TEMPO.CO, Jakarta - Selama Ramadan, ribuan orang dari segala penjuru menyerbu Pasar Tanah Abang, Jakarta Pusat. Pasar yang menjadi pusat grosir busana dan peralatan rumah tangga ini padat pembeli.
Semestinya, kesibukan melayani pembeli juga dialami oleh Arman, 55 tahun. Amran adalah pedagang kaos yang berjualan di Blok G, Tanah Abang. Namun kenyataannya, tak ada pembeli yang berlalu-lalang dari kios ke kios di Blok G. Tempo juga tak melihat adanya aktivitas tawar-menawar yang khas antara pedagang dengan pembeli, Kamis, 25 Juni 2015.
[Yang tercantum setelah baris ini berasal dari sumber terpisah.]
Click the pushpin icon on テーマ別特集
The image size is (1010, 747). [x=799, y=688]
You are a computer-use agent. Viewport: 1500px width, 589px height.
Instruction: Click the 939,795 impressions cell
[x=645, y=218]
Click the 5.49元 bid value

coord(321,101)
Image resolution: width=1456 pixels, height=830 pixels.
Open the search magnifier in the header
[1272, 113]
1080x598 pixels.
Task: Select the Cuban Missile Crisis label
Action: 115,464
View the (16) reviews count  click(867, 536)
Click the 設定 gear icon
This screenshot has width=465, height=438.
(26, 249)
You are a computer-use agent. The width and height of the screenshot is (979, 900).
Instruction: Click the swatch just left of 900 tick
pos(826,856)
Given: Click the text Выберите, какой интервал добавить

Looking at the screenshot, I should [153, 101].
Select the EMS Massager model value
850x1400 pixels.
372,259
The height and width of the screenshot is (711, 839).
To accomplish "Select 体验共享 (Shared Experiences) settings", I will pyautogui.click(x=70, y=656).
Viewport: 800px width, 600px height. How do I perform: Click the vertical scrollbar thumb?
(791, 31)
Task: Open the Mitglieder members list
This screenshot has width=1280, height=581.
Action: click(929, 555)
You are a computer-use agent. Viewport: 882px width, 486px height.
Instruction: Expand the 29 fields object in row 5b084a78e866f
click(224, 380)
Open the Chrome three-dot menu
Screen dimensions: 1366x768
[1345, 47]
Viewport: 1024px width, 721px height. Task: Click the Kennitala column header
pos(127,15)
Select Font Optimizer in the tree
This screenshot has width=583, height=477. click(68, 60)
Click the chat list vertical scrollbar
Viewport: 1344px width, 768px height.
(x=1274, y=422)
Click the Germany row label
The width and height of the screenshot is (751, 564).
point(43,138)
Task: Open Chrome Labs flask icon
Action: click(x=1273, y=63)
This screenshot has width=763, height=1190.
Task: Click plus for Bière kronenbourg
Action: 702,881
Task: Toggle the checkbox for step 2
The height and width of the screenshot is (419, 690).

Arman menuturkan selama sepekan belum ada pengunjung yang membeli kaos-kaos yang ia dagangkan. "Kalau yang menawar ada, tapi enggak dibeli," kata dia. Padahal, menurut pengamatan Tempo, harga kaos yang ditawarkan oleh Arman lebih murah daripada yang dijajakan di blok lain.
Arman mengaku kesal dengan ketidaktegasan pemerintah terhadap para pedagang kaki lima (PKL) yang berjualan di pinggir jalan. Sebab, menurut dia, PKL yang berjejalan di trotoar dan bahu jalan adalah sumber sepinya pelanggan di Blok G. "Coba kalau tidak ada atau itu semua dimasukkan ke dalam, pasti di sini juga jadi ramai," kata dia.
Saat Tempo masuk ke dalam pasar, terlihat beberapa pedagang yang sedang asik bercengkerama. Beberapa pengunjung laki-laki mondar-mandir, tapi tak membeli satu pun barang yang ditawarkan. "Ya cuma gitu aja, tanya terus ditinggal," kata Arman.
Keadaan ini kontras dengan Blok A, B dan F yang sudah disambangi ribuan pembeli, bahkan dari luar kota. Aktivitas pengepakan barang terlihat sangat riuh di halaman lobi Blok A. Puluhan bal atau karung berjajar menanti angkutan. Sekali belanja, pembeli bisa memborong dua hingga sepuluh bal dengan nilai belanjaan hingga Rp 100 juta.
Arman kecewa dengan kondisi sepinya Blok G. Ia menuturkan sudah merugi puluhan juta. Namun ia memperkirakan masih ada harapan kerugian itu dapat ditutup jika pemerintah betul-betul merenovasi gedung ini. "Tapi kalau enggak, ya saya akan pindah," kata dia.